In 2008 oil initially rose by more than $50 to touch a record peak of $147 before falling by more than $110.

On the last trading day of 2008 it surged 14% after weekly U.S. data showed a decrease in refinery activity and an unexpected 500,000-barrel rise in crude stocks in the world's biggest oil consumer.

Refined product inventories also rose, though less than analysts expected. Gasoline stockpiles were up 800,000 barrels, versus a forecast of 1.5 million barrels, while distillates rose by 700,000 barrels, versus an expected 1.1 million barrels.

"The recent crop of demand side indications for oil has been rather ambiguous. In itself, that is something of a change, given a fairly long period during which the demand side numbers have been weakening fairly consistently," Barclay's Capital wrote in a note to investors.

Analysts said economic factors were pushing markets down while geopolitical events were serving as support.

Israel sealed off the occupied West Bank on Friday, bracing for protests and retaliatory violence a day after it killed a senior Hamas leader in an air strike on his Gaza home.
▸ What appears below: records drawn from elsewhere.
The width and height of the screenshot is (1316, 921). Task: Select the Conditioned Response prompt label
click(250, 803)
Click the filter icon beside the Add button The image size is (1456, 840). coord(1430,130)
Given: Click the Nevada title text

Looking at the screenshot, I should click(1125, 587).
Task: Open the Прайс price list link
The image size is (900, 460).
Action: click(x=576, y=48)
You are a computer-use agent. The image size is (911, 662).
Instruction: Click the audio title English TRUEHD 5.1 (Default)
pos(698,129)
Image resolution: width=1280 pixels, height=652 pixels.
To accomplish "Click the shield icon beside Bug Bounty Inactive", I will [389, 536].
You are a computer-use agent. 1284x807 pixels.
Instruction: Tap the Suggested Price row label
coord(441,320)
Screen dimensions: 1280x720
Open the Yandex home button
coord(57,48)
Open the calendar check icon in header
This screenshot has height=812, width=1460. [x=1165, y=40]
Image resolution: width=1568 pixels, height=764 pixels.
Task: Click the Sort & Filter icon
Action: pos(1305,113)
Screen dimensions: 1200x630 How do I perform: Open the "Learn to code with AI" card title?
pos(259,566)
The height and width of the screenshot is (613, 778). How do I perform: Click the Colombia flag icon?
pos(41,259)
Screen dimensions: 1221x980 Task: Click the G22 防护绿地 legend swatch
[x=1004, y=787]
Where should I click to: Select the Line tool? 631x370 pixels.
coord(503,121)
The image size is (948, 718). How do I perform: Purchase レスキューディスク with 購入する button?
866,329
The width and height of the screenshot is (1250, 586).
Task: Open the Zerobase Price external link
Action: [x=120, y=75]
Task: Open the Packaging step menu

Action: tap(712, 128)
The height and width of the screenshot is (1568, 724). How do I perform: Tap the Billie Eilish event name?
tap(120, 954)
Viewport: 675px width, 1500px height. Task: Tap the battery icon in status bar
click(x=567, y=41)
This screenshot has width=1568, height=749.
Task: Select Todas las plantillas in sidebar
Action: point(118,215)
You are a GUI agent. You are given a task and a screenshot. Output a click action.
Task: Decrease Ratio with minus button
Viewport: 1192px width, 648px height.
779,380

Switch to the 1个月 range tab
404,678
Oil markets have also watched cautiously the dispute between the world's biggest non-OPEC oil exporter, Russia, and its neighbors over natural gas supplies.

Russia shut off gas to its neighbor Ukraine on Thursday, after a contract dispute, but said it had increased supplies to other European states to try to reassure its premium-paying customers.

The row could stir new doubts about Moscow's reliability as an energy supplier and fuel suspicions in the West - already running high since Russia's war with Georgia last August - that the Kremlin bullies its pro-Western neighbors. However, similar past disputes rarely had an impact on oil flows.